EU grains were mostly lower with Nov 12 London wheat down GBP0.85/tonne to GBP203.65/tonne and Nov 12 Paris wheat falling EUR2.75/tonne to EUR260.00/tonne.
Once again fresh news was thin on the ground, encouraging profit-taking. Whilst none of the markets look particularly bearish, a lower close in Chicago wheat tonight (which is where it is as Europe closes) would be the ninth decline in the last ten sessions.
APK-Inform pegged the Russian wheat crop at 41.3 MMT, with the USDA attache in Moscow estimating the crop at 41.0 MMT. Whilst neither figure is up to much compared to output of 56.2 MMT last year, both are above recent estimates from SovEcon and IKAR last week of 38-39 MMT.

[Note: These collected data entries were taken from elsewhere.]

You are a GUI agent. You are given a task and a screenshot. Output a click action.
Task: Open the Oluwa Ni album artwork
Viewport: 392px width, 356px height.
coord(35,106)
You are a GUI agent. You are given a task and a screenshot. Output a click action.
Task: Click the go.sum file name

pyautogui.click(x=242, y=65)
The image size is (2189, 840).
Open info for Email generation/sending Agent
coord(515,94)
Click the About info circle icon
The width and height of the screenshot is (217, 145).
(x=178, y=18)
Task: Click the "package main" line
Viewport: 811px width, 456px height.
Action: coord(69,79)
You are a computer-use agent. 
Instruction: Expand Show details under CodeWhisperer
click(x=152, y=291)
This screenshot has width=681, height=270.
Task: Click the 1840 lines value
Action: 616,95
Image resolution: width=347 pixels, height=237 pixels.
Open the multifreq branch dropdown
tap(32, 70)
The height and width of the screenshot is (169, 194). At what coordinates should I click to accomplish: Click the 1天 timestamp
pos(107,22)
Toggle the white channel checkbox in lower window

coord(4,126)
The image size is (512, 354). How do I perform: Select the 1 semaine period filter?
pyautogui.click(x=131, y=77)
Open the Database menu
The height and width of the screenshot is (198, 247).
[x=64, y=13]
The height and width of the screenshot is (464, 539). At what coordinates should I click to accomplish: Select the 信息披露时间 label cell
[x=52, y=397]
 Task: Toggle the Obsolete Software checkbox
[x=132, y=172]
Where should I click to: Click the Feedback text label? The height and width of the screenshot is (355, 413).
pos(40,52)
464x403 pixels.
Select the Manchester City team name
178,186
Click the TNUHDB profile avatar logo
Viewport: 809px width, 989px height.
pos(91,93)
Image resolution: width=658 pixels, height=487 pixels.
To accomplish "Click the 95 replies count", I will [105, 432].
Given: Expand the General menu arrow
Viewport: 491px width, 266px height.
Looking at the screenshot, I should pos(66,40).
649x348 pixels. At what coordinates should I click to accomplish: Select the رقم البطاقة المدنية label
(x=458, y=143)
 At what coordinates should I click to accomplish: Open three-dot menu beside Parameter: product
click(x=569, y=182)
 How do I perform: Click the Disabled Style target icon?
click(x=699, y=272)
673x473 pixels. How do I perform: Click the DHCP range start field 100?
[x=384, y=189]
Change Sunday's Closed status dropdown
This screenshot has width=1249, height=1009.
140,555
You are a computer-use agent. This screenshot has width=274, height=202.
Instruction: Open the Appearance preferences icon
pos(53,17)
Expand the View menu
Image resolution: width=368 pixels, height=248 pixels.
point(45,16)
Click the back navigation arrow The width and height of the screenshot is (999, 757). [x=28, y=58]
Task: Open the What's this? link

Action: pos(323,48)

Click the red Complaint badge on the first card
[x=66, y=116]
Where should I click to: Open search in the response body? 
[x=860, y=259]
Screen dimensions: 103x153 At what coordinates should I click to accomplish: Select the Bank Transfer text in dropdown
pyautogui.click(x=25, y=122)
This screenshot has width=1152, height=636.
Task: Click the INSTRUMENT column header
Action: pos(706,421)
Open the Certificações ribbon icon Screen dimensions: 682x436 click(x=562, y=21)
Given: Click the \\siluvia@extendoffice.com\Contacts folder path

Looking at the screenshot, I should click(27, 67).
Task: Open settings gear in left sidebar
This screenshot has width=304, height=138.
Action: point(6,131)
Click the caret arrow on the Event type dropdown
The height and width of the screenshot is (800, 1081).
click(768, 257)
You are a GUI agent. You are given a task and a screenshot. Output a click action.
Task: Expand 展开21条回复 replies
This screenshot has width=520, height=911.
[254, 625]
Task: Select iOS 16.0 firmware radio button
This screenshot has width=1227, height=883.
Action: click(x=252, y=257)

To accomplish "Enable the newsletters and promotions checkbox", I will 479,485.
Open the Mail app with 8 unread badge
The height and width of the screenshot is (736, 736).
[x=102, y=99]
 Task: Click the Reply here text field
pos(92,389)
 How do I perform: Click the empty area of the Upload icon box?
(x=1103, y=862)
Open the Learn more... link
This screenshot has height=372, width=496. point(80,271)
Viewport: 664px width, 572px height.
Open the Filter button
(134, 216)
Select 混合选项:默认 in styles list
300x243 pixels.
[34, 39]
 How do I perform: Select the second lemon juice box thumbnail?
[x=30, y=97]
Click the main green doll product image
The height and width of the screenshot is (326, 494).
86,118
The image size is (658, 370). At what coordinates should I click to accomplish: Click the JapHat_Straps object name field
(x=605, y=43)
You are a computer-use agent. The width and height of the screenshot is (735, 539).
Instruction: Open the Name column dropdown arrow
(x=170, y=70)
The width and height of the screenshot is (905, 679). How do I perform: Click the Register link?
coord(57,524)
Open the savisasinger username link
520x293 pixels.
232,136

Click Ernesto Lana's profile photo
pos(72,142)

The Russian grain harvest 65% complete at 55 MMT with average yields 27% down at 1.9 MT/ha say Ministry. In Ukraine, the grain harvest is 67% done at 25.8 MMT with average yields down 15% to 2.57 MT/ha say their local Ministry.
An assortment of private analyst's production estimates now seem to be narrowing the range on US soybean and corn yields to around the 34.5-35.0 bu/acre region for the former and 117-119 bu/acre for the latter. Both would be around 4% lower than the USDA said last month.
Recent heavy Midwest rains associated with the leftovers of Hurricane Issac may be too late to help corn or soybeans much, but they are seen boosting soil moisture ahead of winter wheat plantings.
Meanwhile, it's not just the UK that has had a problem with wet and dull growing conditions this summer.
"Statistics Canada anticipates a bumper wheat harvest of near 27 MMT there this season, but crop quality and yields are in jeopardy from extremely wet growing conditions in northern Saskatchewan. Numerous reports of flooding and disease have been issued as grain swathing began the last week of August," report Martell Crop Projections.
"Saskatchewan has been persistently wet all summer in the northern third of the province, where June-August rainfall accumulated to 150-200% of normal. More heavy rain developed again last week ranging from 50- 140 millimetres. Northeastern Saskatchewan producers reported 32% surplus field moisture in the August 21-27 farm report," they report.
"Below-normal yields are anticipated in northwestern, north-central and northeastern Saskatchewan, where producers complained about damage from flooding, winds and hail. Incidence of fungus diseases were also increasing, particularly sclerotina. High vomitoxin also has been reported, another threat to grain quality," they add.